Writing our Lives to Live Them: The Cognitive Forms of a Narrative Medicine

Excerpt

Life-writing combines, collates, or colludes many lives into one text. No work of fiction, biography, poetry, drama, memoir, journaling, blogging, or autobiography—all of them life-writing—does not do this, either blatantly or surreptitiously. I am interested in forms in which authors do not own up to writing about themselves under the cover of writing about another. This essay will focus on the implications of this generic collusion in writing in health care. Health care professionals are given space within their professional journals to write personal essays about their work. Typically, these essays include a patient portrait or vignette as a means to probe some aspect of clinical practice. Some, not all, of these journals provide guidelines for protecting the privacy/confidentiality of patients described in the essay, including instructions for how to “fictionalize” patients or families to render them non-identifiable, even to themselves.
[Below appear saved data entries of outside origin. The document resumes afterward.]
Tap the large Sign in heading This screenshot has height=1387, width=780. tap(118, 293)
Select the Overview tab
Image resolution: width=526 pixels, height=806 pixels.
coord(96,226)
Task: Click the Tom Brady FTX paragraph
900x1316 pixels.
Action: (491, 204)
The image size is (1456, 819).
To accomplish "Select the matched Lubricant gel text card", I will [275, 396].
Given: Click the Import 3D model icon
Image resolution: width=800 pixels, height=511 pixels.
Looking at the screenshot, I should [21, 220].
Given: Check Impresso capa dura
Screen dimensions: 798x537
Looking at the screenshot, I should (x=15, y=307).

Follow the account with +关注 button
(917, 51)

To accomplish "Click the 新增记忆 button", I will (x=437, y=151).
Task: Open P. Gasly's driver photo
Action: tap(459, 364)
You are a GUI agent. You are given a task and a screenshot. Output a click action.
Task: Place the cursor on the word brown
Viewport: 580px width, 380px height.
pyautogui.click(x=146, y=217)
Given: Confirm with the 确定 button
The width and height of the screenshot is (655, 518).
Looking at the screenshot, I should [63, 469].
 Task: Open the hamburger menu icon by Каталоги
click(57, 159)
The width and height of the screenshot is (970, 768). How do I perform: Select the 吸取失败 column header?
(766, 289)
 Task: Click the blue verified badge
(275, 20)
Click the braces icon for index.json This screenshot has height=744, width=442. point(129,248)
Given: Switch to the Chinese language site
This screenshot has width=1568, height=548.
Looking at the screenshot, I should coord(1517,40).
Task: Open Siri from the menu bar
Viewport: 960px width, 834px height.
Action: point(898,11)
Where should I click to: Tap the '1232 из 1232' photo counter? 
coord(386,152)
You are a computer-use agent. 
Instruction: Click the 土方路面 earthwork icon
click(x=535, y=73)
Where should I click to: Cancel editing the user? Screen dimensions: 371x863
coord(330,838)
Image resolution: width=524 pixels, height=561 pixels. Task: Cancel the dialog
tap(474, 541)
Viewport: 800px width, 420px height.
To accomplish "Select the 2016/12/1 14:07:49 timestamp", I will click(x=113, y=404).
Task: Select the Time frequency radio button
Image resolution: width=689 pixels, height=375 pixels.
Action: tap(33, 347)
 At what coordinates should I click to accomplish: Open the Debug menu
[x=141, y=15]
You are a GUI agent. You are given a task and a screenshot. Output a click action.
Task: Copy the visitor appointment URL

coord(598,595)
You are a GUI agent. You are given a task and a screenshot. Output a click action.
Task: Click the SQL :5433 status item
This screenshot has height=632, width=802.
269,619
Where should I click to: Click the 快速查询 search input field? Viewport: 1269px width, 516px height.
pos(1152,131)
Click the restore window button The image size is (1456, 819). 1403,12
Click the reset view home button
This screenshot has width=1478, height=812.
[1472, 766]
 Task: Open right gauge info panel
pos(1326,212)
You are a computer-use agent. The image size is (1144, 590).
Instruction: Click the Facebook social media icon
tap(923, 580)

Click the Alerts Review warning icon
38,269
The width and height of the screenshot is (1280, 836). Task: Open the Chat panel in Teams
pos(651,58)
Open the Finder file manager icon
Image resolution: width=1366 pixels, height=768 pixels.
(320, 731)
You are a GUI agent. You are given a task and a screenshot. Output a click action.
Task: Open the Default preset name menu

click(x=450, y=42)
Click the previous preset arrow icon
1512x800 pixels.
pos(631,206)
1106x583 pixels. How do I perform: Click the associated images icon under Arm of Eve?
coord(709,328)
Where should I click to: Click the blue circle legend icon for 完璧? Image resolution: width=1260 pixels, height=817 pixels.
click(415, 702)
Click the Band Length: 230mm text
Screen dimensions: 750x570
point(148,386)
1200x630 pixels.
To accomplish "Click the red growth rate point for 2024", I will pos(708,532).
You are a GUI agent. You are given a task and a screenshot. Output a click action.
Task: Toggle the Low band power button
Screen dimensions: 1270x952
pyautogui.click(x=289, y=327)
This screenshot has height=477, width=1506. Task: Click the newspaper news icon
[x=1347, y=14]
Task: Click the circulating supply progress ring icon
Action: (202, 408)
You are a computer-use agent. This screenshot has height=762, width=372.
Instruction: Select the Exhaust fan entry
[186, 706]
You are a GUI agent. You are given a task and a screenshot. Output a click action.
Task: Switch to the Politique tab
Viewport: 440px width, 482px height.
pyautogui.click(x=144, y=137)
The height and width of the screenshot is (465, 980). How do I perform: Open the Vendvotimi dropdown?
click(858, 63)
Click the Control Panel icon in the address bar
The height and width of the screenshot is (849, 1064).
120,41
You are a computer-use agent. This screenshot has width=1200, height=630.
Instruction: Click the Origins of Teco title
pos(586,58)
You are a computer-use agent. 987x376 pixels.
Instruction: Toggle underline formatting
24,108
A clinician-author may adopt this genre to illuminate a moment in practice that bears reflection and provides insight into the world of care. Often, however, the essay’s tenor is the author, and the patient is pressed into service as but the vehicle for that examination. The genre may be adopted to confess an error, to lament a woe (generalizable to all readers), to critique the actions of colleagues or patients, or to boast of a successful clinical intervention. Perhaps these essays are all, or should all, be co-authored “duets” by patient and clinician.